圣俞诗既多,不自收拾。其妻之兄子谢景初,惧其多而易失也,取其自洛阳至于吴兴已来所作,次为十卷。予尝嗜圣俞诗, 而患不能尽得之,遽喜谢氏之能类次也,辄序而藏之。

其后十五年, 圣俞以疾卒于京师。余既哭而铭之, 因索于其家,得其遗稿千余篇,并旧所藏,掇其尤者六百七十七篇, 为一十五卷。呜呼!吾于圣俞诗, 论之详矣, 故不复云。

(“四部丛刊”本《欧阳文忠公集》)

注释 ①少达而多穷——达,显贵。穷,困窘。②怨刺——讥讽,讽刺。《汉书·礼乐卷》:“周道始缺,怨刺之诗起。” ③梅圣俞——北宋诗人梅尧臣字圣俞。少以叔父翰林侍读学士梅询荫补桐城、河南主簿,凡十余年皆州县佐职。仁宗嘉祐初召试,赐进士出身,授国子监直讲,官至尚书都官员外郎。著有《宛陵先生文集》。④宛陵——宣城(今属安徽)古名宛陵。因梅尧臣为宛陵人,故称“梅宛陵”、“宛陵先生”。⑤六经——六部儒家经典,即《诗》《书》 《礼》《易》《春秋》《乐》。⑥“昔王文康公”句——宋仁宗时宰相王曙(字晦叔),卒谥文康。曾敏行《独醒杂志》卷一载:“王文康公晦叔,性严毅,见僚属未尝解颜。知河南日,梅圣俞时为县主簿。一日,袖所为诗文呈公。公览毕,次日对客谓圣俞曰:‘子之诗,有晋宋遗风, 自杜子美没后,二百余年不见此作。
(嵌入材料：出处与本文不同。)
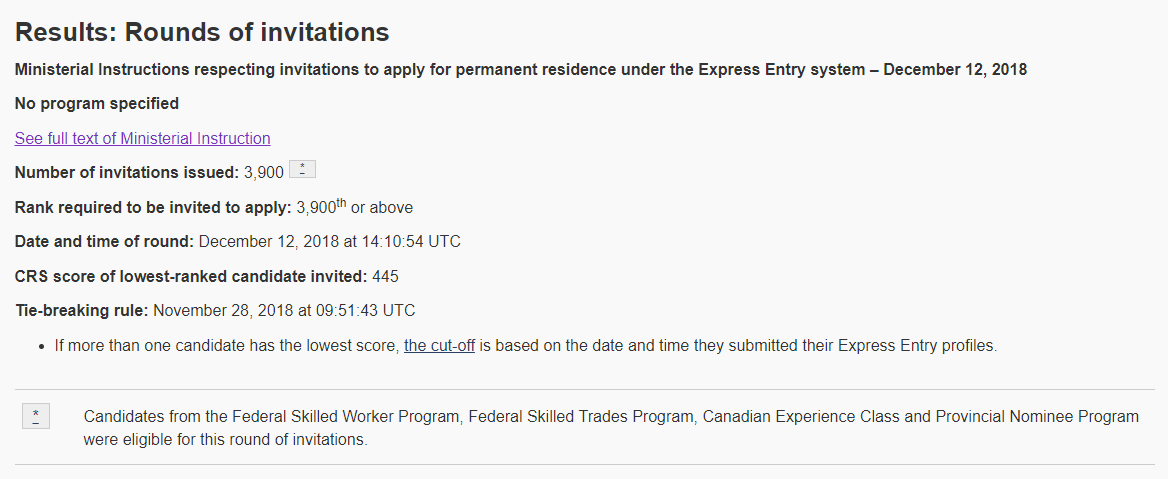This screenshot has width=1168, height=479.
Task: Click the 'Rank required to be invited to apply' label
Action: point(153,208)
’由是礼貌有加,不以寻常待圣俞矣。” ⑦清庙——《诗·周颂》篇名。《周颂》首篇,也是《颂》诗的第一篇。诗中歌颂周文王及群臣。这里代指朝廷。⑧商、周、鲁颂——即《诗经》中《颂》诗的《商颂》、《周颂》、《鲁颂》。⑨吴兴——唐天宝、至德时改湖州为吴兴郡。梅尧臣曾监湖州盐酒税。

赏析 梅尧臣是北宋著名诗人,其诗风对宋诗影响很大,甚至被推许为宋诗“开山祖师”。欧阳修与梅尧臣是挚友,也是北宋诗文革新运动中志同道合的倡导者和实践者。欧阳修对梅尧臣的诗非常赞赏,认为他的诗“长于本人情、状风物,英华雅正,变态百出。哆兮其似春,凄兮其似秋,使人读之可以喜,可以悲,陶畅酣适,不知手足之将鼓舞也”(《书梅圣俞稿后》)。宋仁宗庆历六年(1046),他为梅诗初次结集,写下这篇序言的主体部分。嘉祐五年(1060),汴京大疫,圣俞于四月间病逝。次年,欧阳修亲自为梅诗整理编撰成书,并续完此序。
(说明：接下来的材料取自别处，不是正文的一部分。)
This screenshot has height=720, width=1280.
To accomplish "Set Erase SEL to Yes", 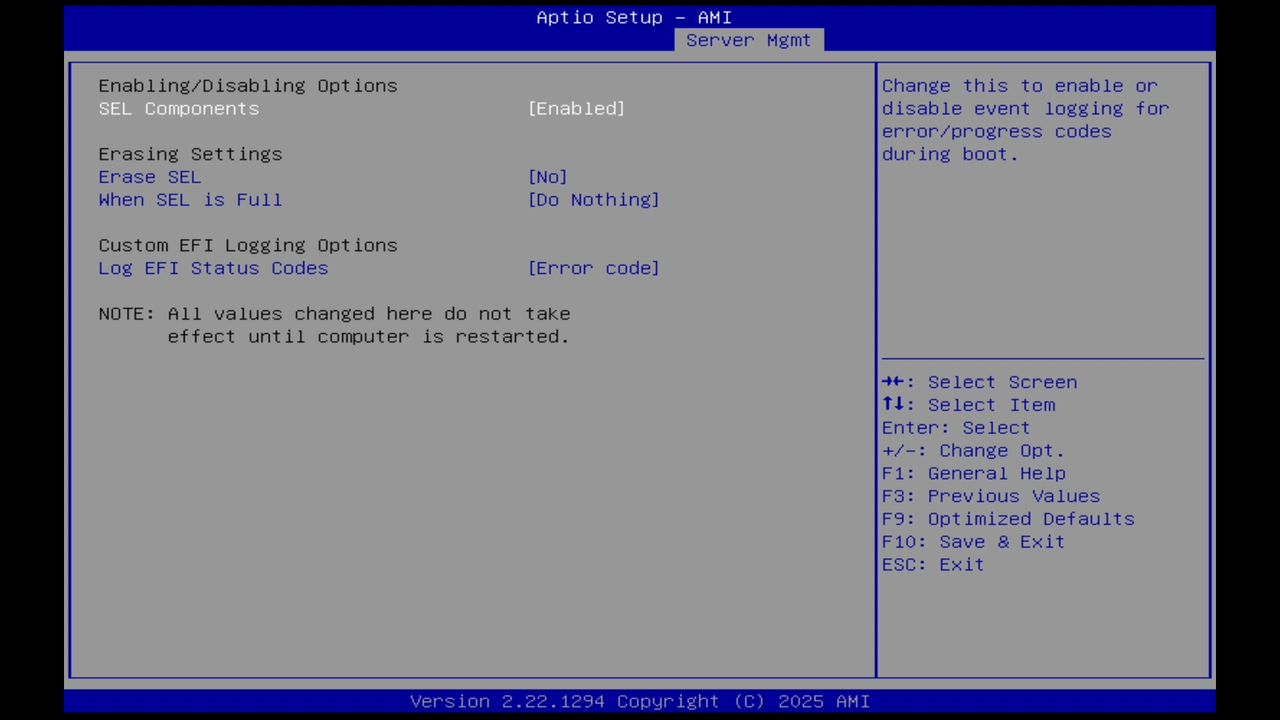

序文起笔突兀,先举出世人认为“诗人少达而多穷”,随及设疑,进而做出判断:“盖世所传诗者,多出于古穷人之辞也。”然后,纵论古今诗人中的普遍现象,论证诗与穷的因果关系:并非诗使人穷,而是诗人怀才不遇,放情山水,感悟自然,内心的忧愤得以抒发,从而写出了优秀精美的诗篇。由此可见:“非诗之能穷人, 殆穷者而后工也。”

这里,欧阳修独具匠心地提炼出“穷而后工”这样一个命题, 总结出一条带有普遍性的创作规律。这一命题与司马迁的“发愤著书”、韩愈的“不平则鸣”一脉相承,但又有所发展。欧阳修不仅驳斥了世俗所谓“诗人少达而多穷”的本末倒置的错误观点,明确了“非诗之能穷人, 殆穷者而后工”的道理, 而且进一步说明了致“穷”之因, “穷”的种种表现以及何以“穷而后工”的道理,这是司马迁和韩愈所没有论述到的。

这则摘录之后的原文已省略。